• OBJECTIVE
Substitute "cog icon" for "gear icon" in the part of the records that runs from the line containing "Image resolution: width=800" through the end of the records, and reproduce only that part with everything else unchanged. Leave the pictures out of your answer.
-- BEGIN RECORDED DATA --
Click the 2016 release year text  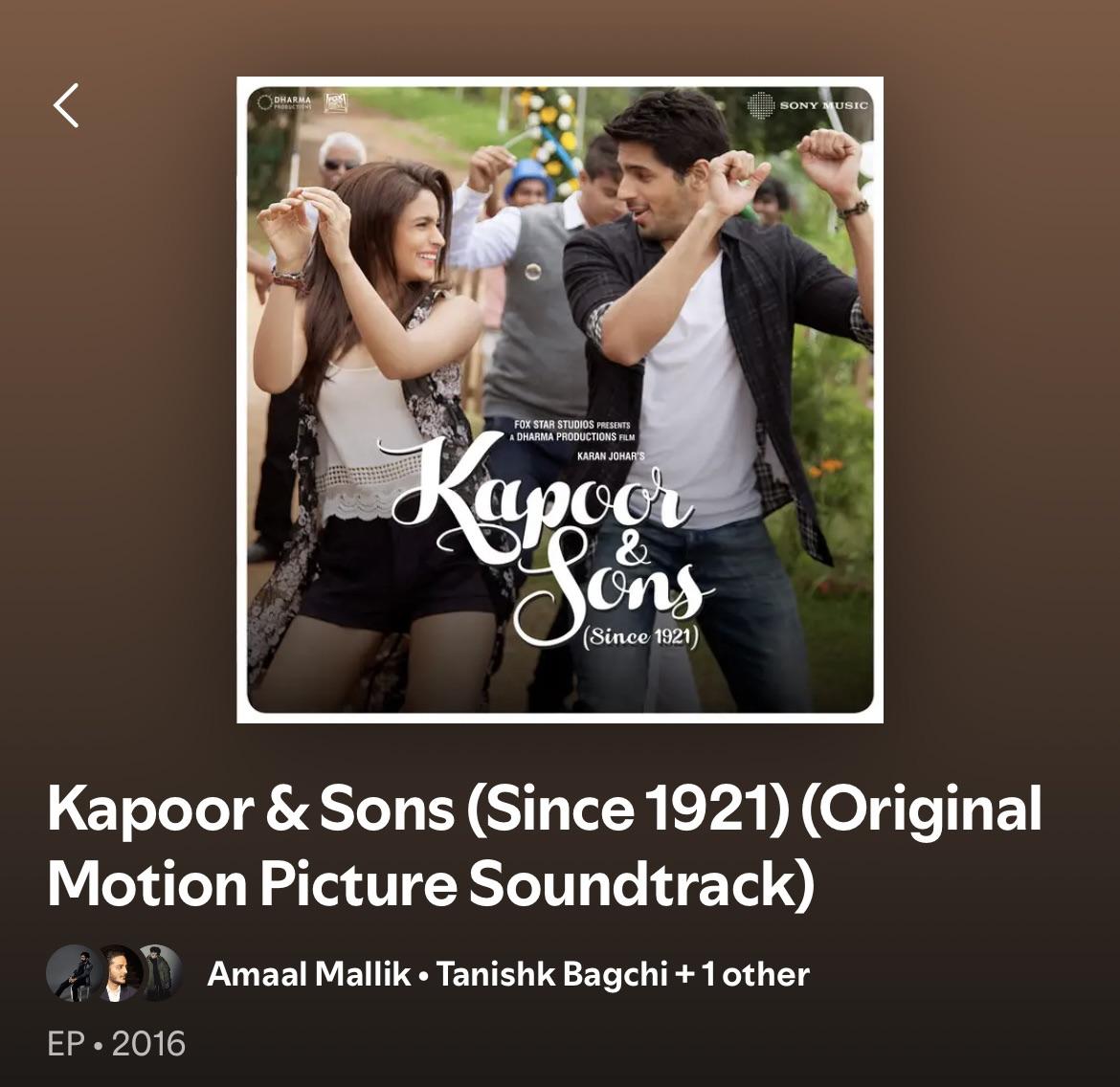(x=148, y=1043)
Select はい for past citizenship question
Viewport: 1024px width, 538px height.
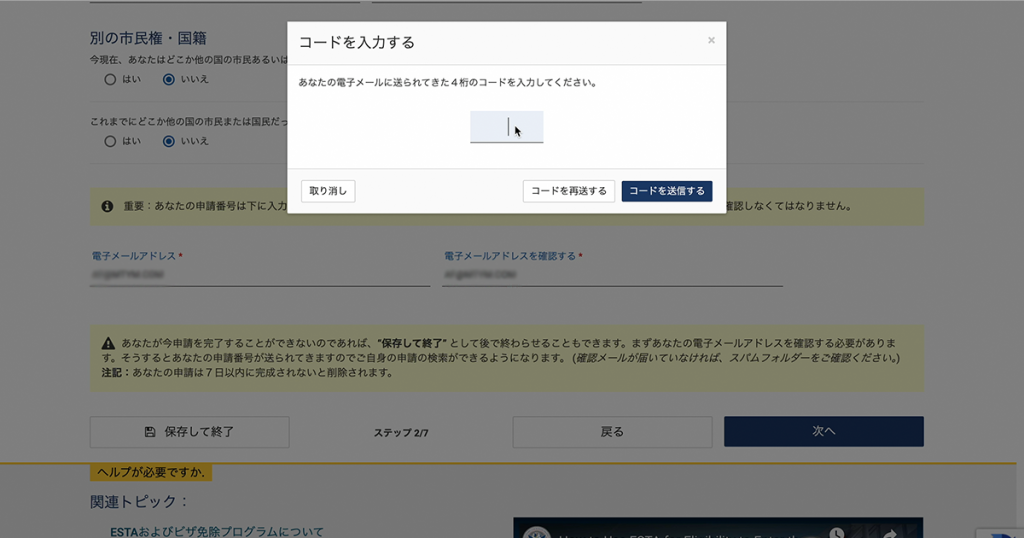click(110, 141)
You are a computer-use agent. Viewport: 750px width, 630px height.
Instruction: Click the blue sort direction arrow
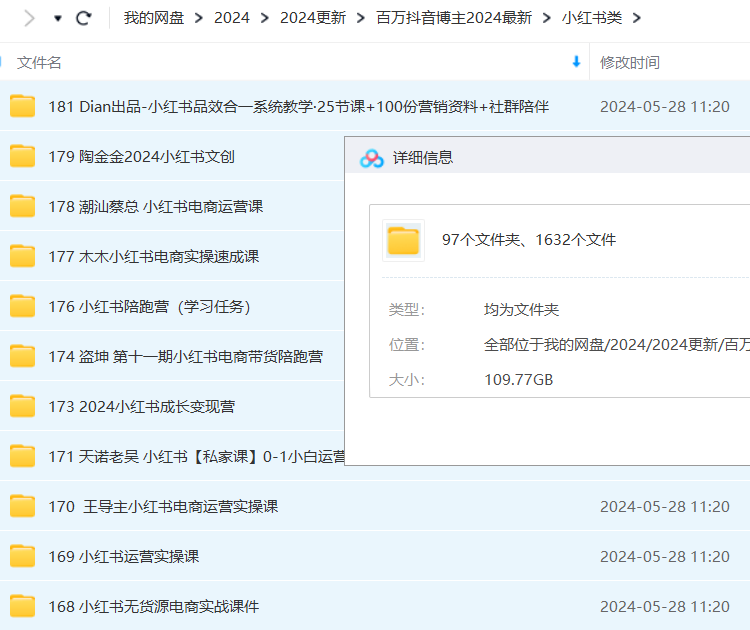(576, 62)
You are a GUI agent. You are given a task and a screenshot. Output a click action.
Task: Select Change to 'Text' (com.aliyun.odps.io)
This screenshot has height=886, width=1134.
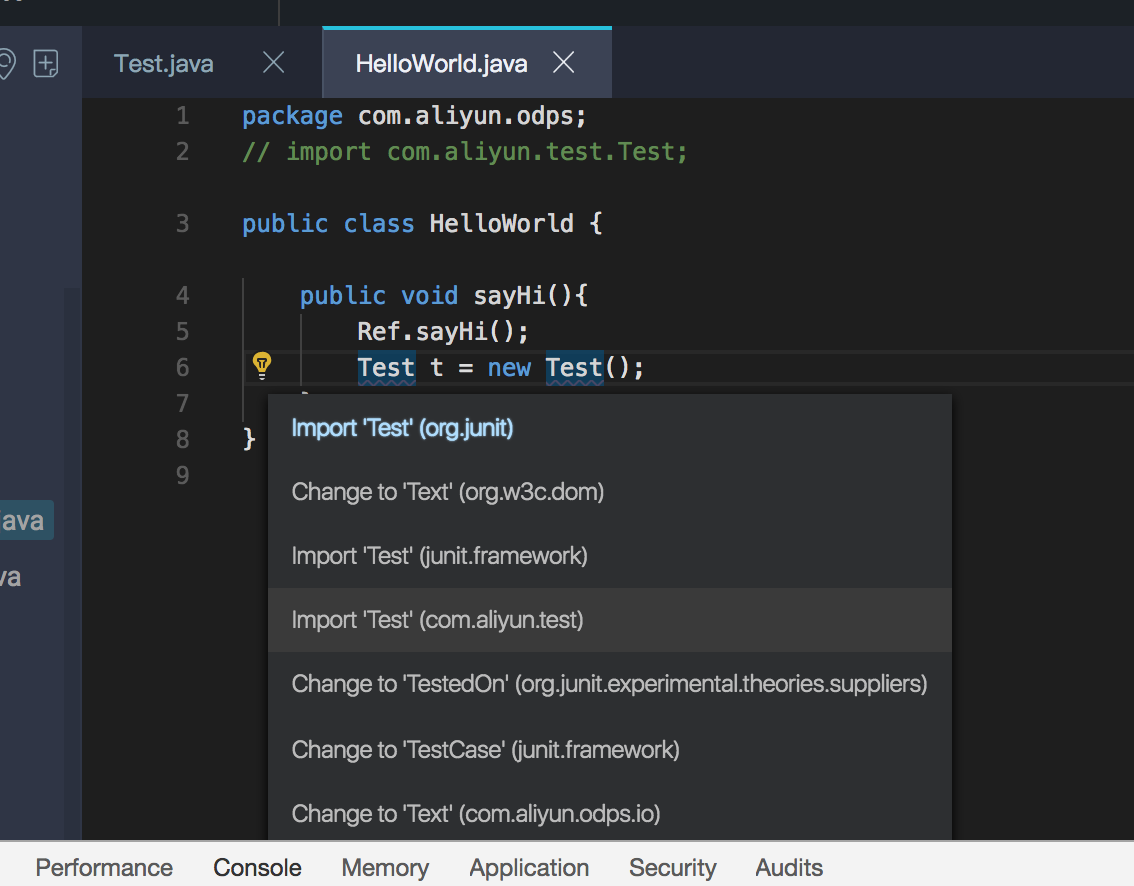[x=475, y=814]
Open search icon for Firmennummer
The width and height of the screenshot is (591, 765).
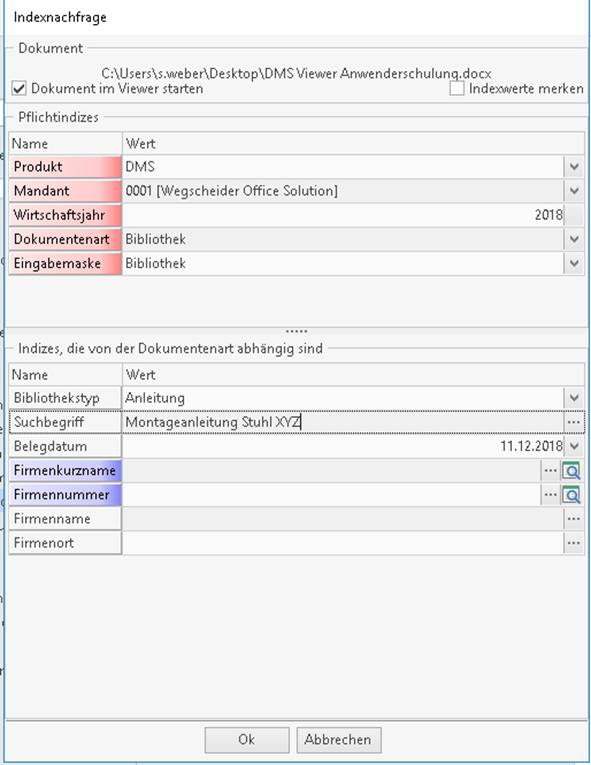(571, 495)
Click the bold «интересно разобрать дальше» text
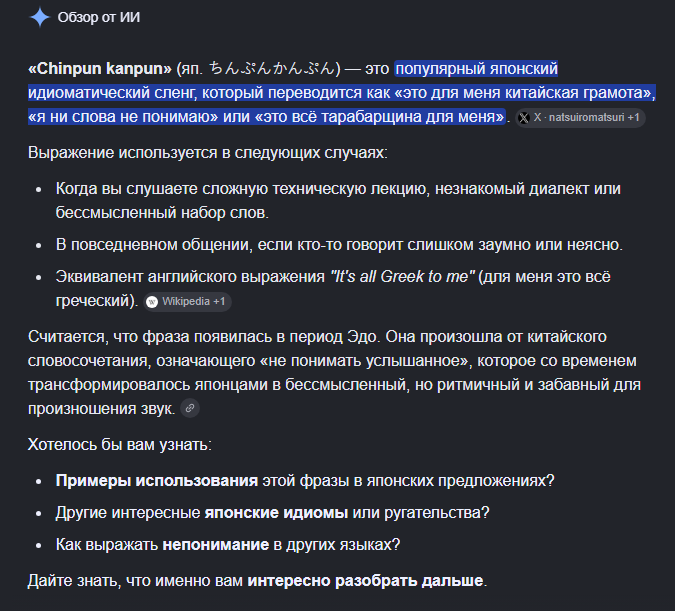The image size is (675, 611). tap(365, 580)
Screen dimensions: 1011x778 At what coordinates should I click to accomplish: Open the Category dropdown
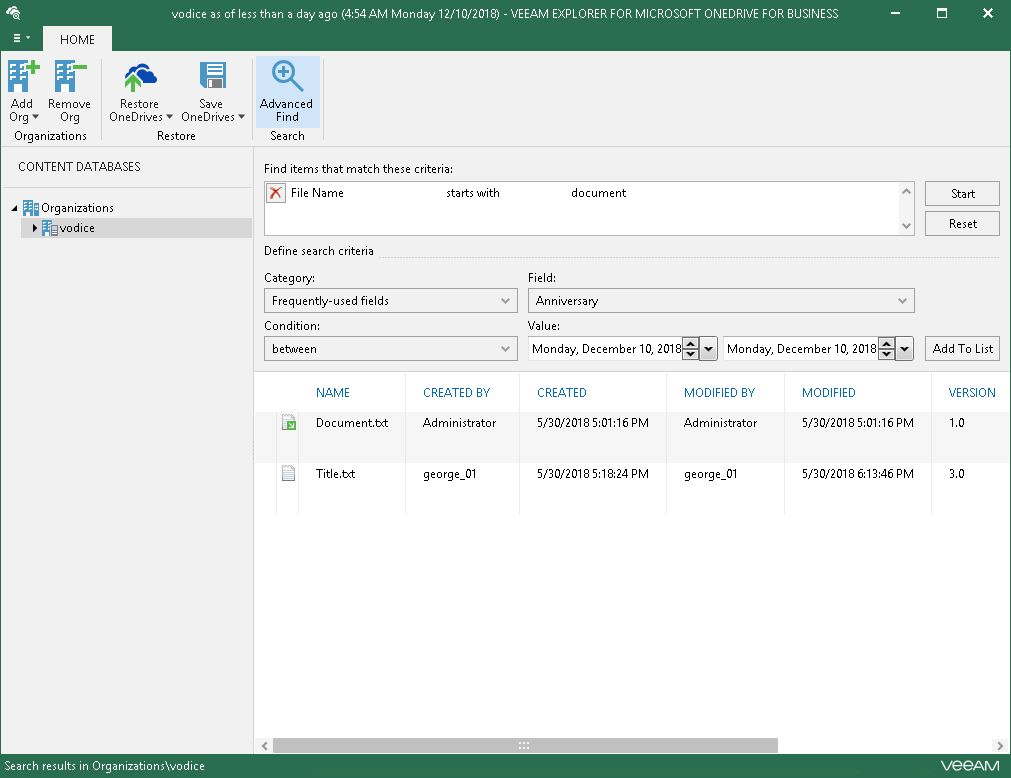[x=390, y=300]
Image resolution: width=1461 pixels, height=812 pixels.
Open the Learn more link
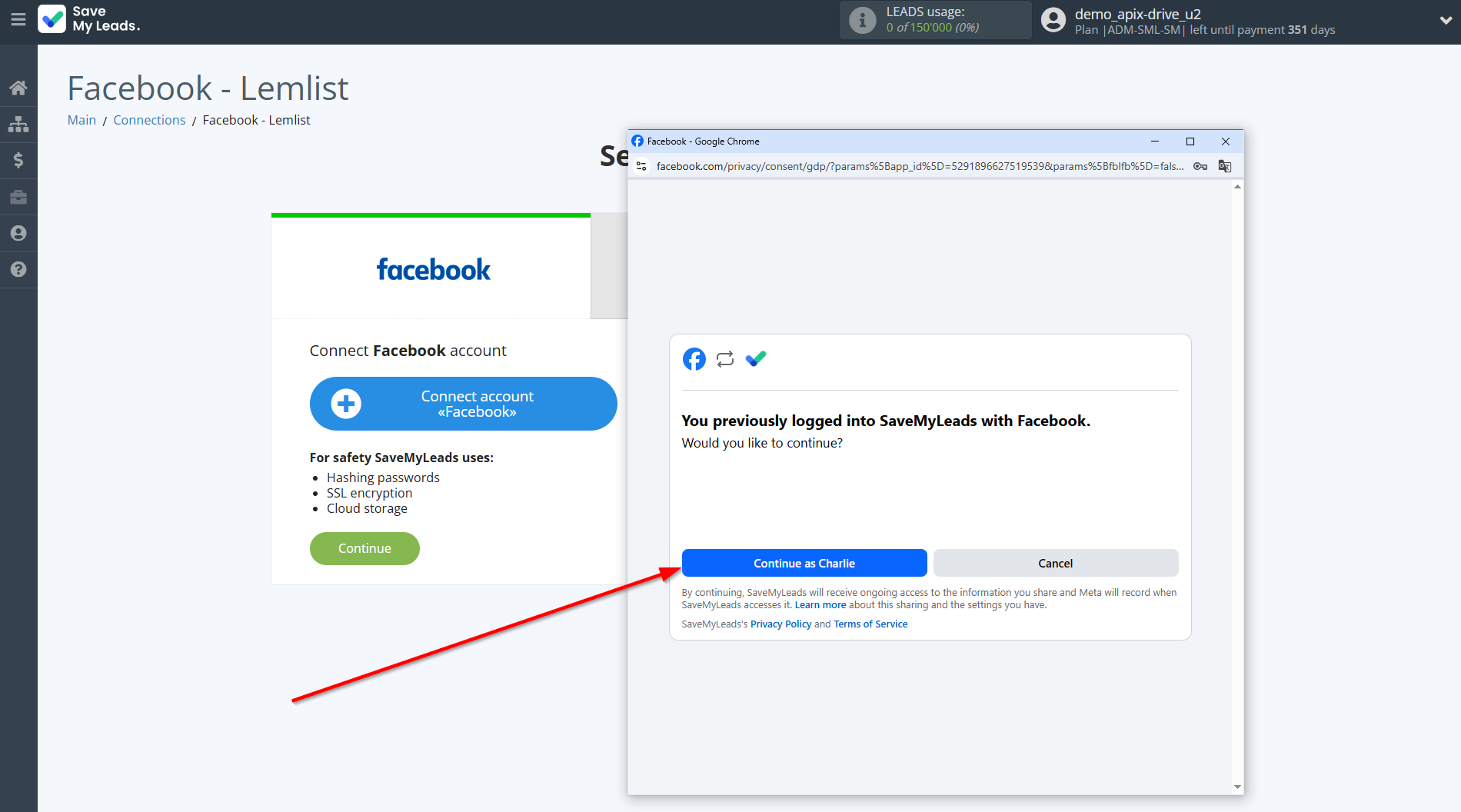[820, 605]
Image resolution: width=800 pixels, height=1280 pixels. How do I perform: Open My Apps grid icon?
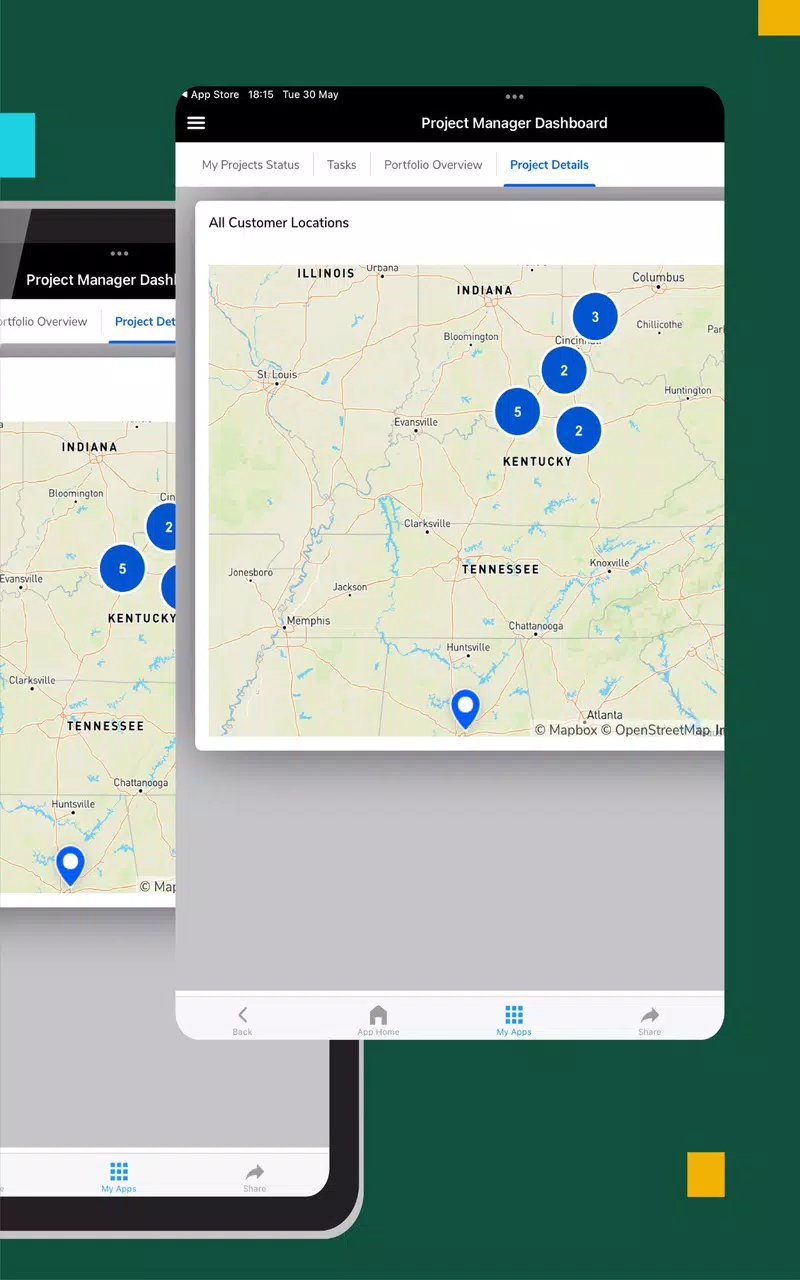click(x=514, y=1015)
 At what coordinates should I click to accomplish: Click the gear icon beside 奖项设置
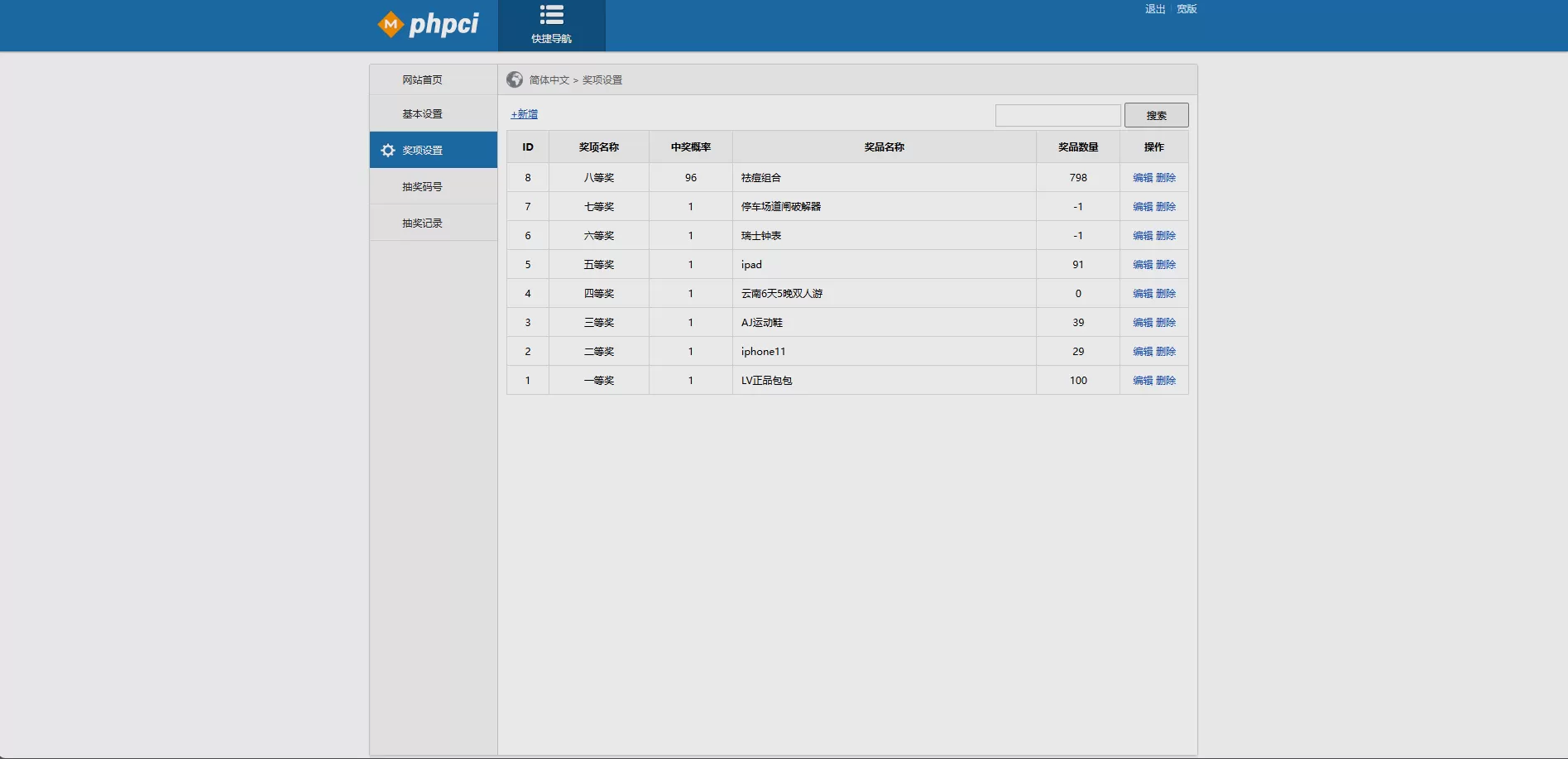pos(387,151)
-- END RECORDED DATA --
• THE ANSWER
Image resolution: width=800 pixels, height=1280 pixels. How do I perform: Open My Apps grid icon?
click(x=514, y=1015)
 At what coordinates should I click to accomplish: Click the cog icon beside 奖项设置
pos(387,151)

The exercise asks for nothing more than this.